- **TESTO DI LETTURA**:
• • • • •
Ma Cavalcoli, che fin dall’inizio mi accusa di emettere “giudizi temerari” (accusa pesante, perché il giudizio temerario è un peccato grave contro la prudenza, contro giustizia e contro la carità fraterna), invece di ritirare l’accusa insiste a giustificarsi passando da piano all’altro e da un argomento all’altro. In precedenza, per contraddirmi, aveva scritto che «il peccato è sempre e solo un atto, mai uno stato»; adesso sembra fare retromarcia, ma poi rincara la dose:

«Ho già spiegato altrove che cosa si può intendere per “stato di peccato”. Comunque lo ripeto. Se per “stato di peccato” si intende che i conviventi, in forza della sola e semplice situazione, nella quale si trovano, sono permanentemente e necessariamente, ventiquattr’ore su ventiquattro, privi della grazia di Dio, come fossero anime dannate dell’inferno, quasi con la pretesa di scrutare l’intimo delle coscienze noto solo a Dio, ebbene, non c’è dubbio che questo sarebbe un giudizio temerario. Se invece con la detta espressione si intende la situazione stabile, che può essere indipendente dalla volontà dei due, nella quale essi sono portati facilmente a peccare, l’espressione può essere accettabile, però può apparire equivoca e può condurre a intenderla nel primo significato. Meglio parlare di “situazione pericolosa”, oppure usare il termine giuridico di “unione irregolare” o quello morale di “illecita”».
• • • • •
- **CONSEGNA 1**: Traduci in inglese questa frase del testo sullo stato di peccato: «Ho già spiegato altrove che cosa si può intendere per “stato di peccato”.»
Il testo e l'elenco hanno origini diverse.

- **ELENCO DA ELABORARE**:
• • • • •
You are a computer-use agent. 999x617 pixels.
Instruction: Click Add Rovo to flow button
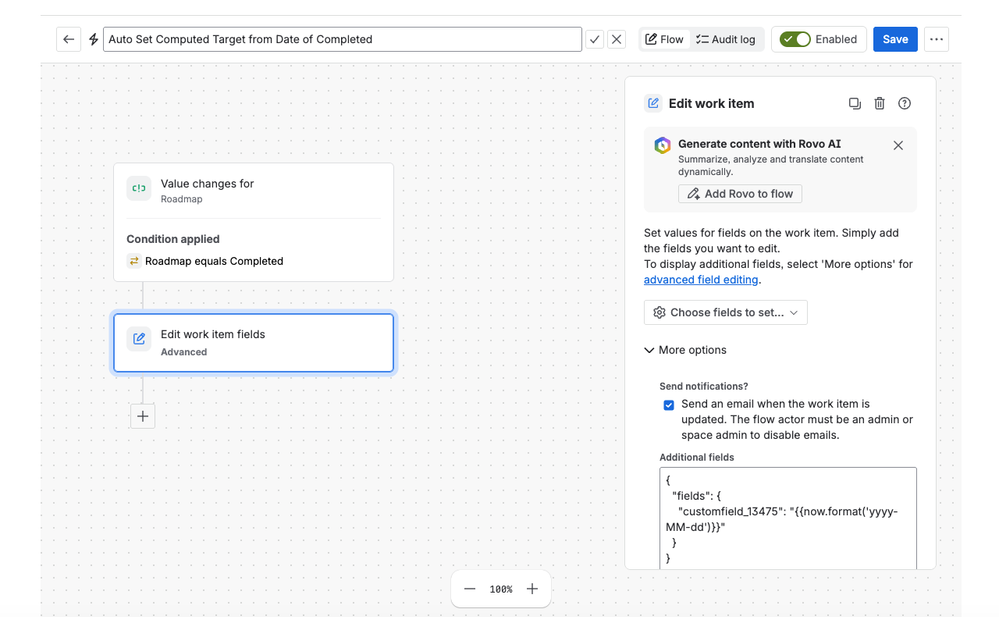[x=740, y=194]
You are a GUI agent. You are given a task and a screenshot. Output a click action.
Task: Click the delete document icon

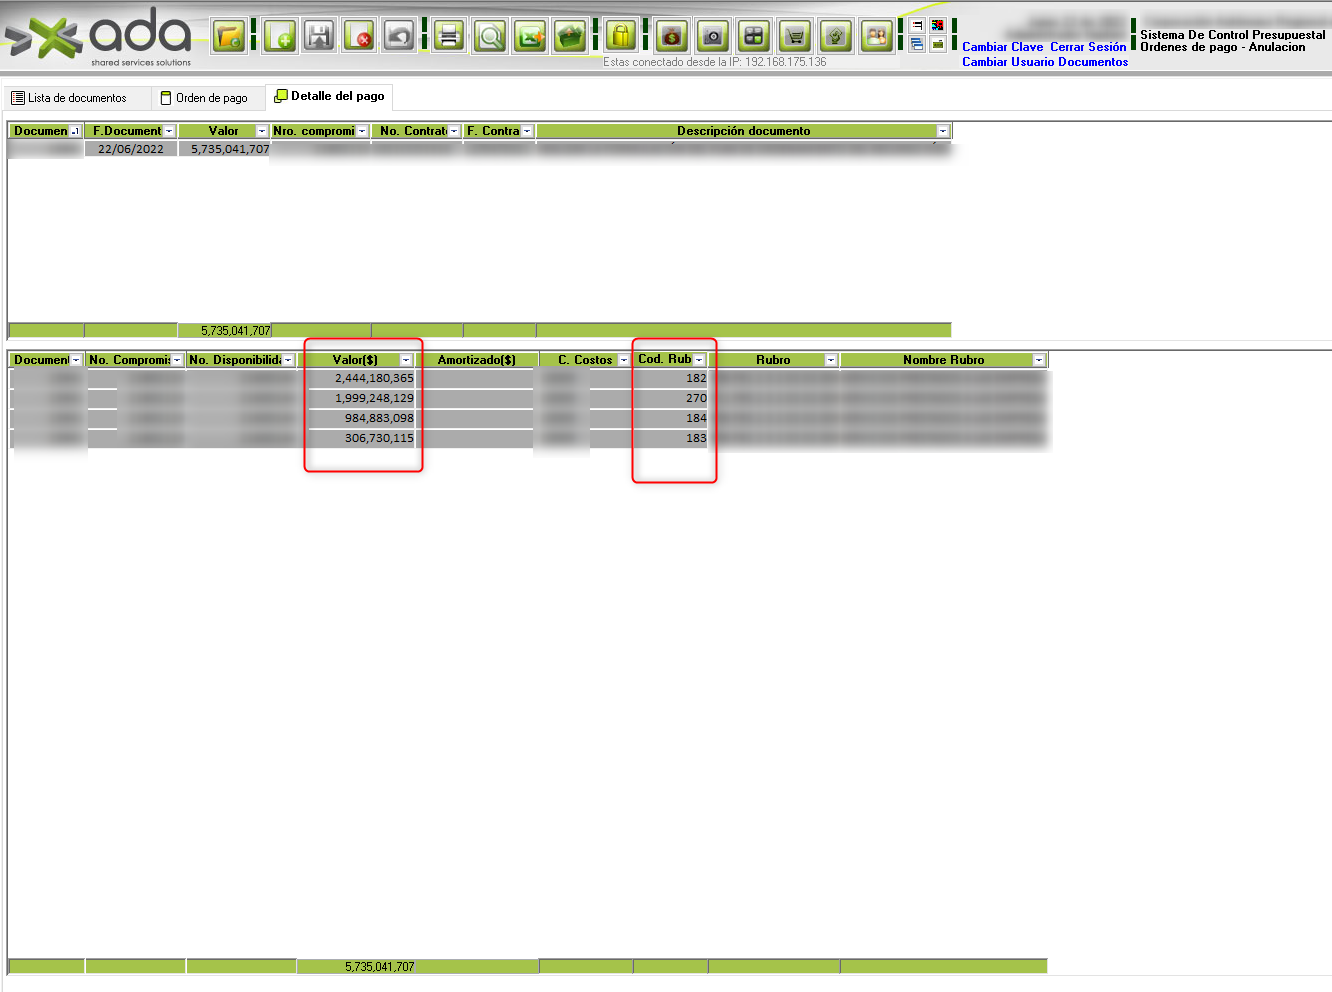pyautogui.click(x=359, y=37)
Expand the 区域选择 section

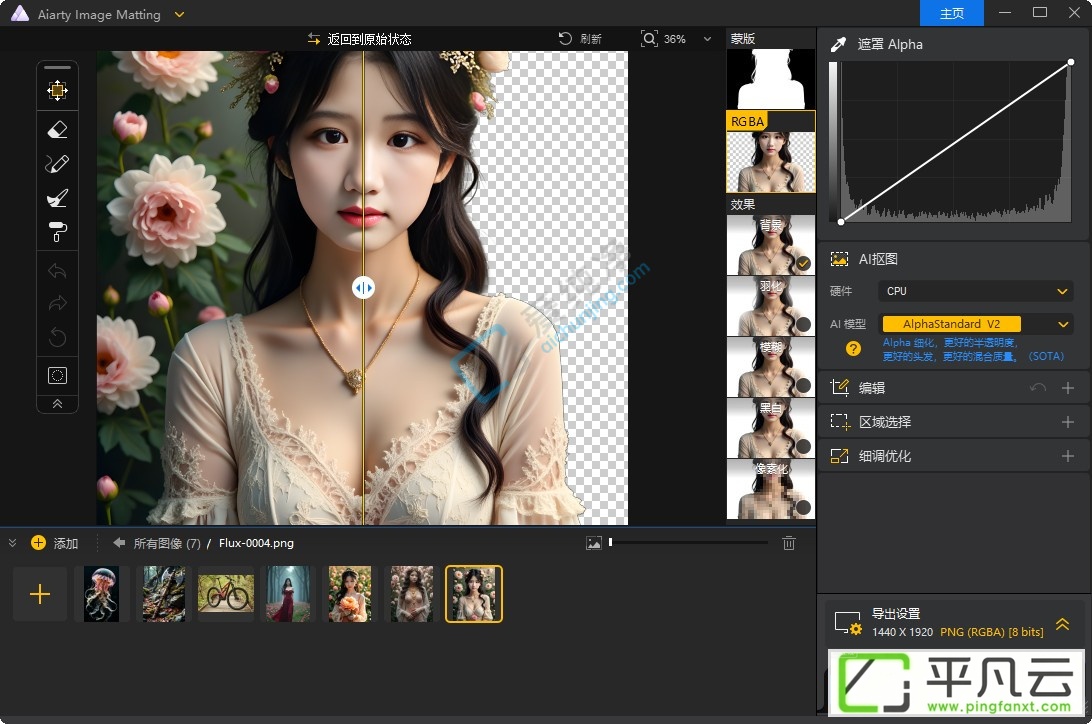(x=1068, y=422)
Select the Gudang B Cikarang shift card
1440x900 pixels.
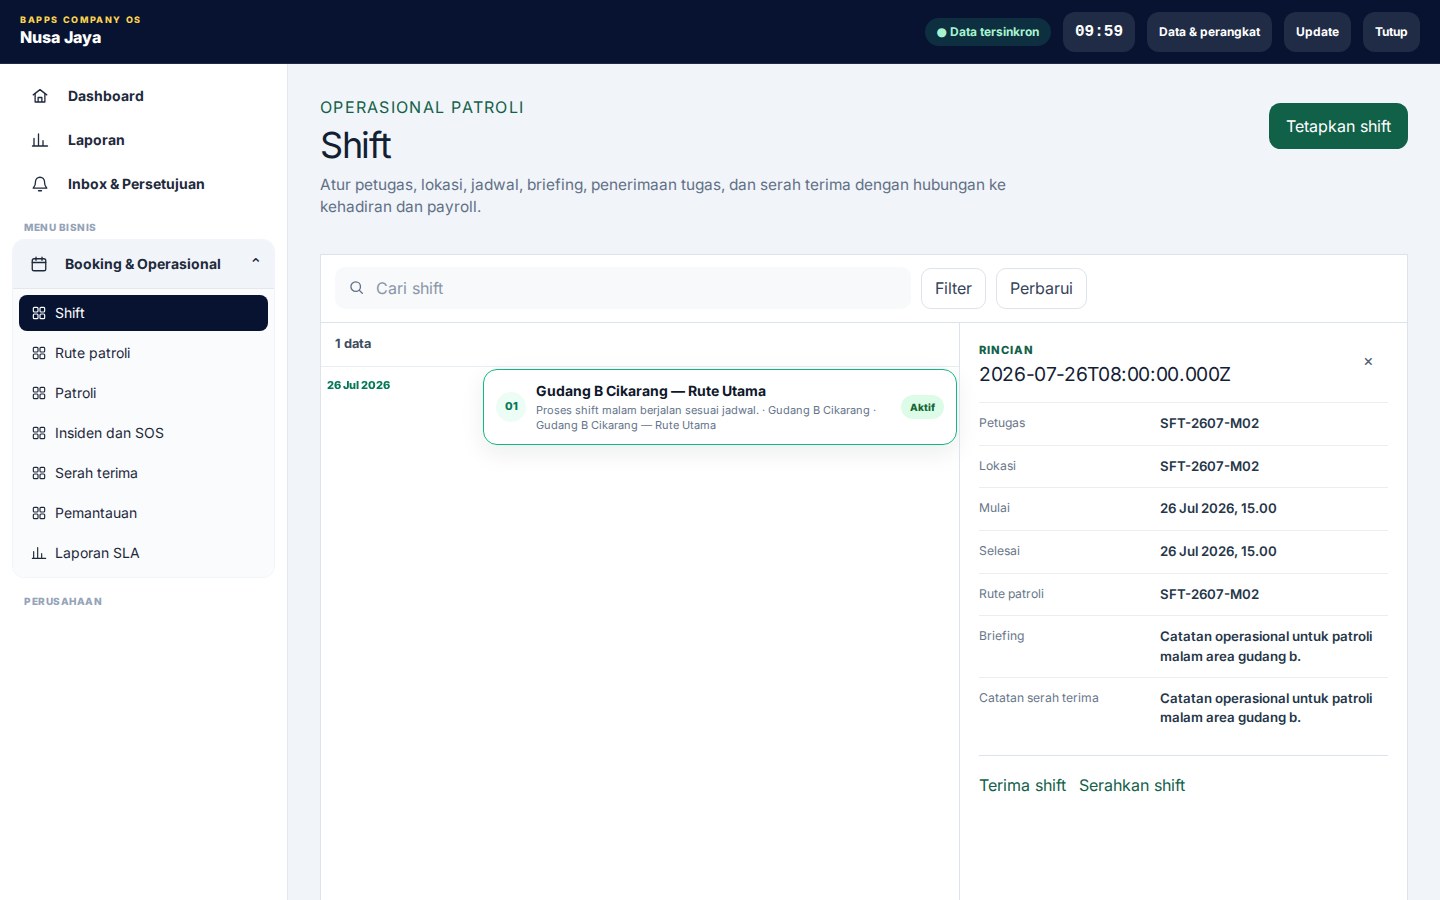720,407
• • • • •
- **CONSEGNA 2**: Cita integralmente ogni riga dell'elenco, tralasciando le immagini.

- **RISPOSTA COMPLETA 1**: I have already explained elsewhere what can be meant by "state of sin."

- **RISPOSTA COMPLETA 2**:
You are a computer-use agent. 999x617 pixels.
Instruction: Click Add Rovo to flow button
[x=740, y=194]
You are a GUI agent. You are given a task and a screenshot. Output a click action.
Task: Click the delete document icon

pyautogui.click(x=359, y=37)
Expand the 区域选择 section

(x=1068, y=422)
Select the Gudang B Cikarang shift card
1440x900 pixels.
720,407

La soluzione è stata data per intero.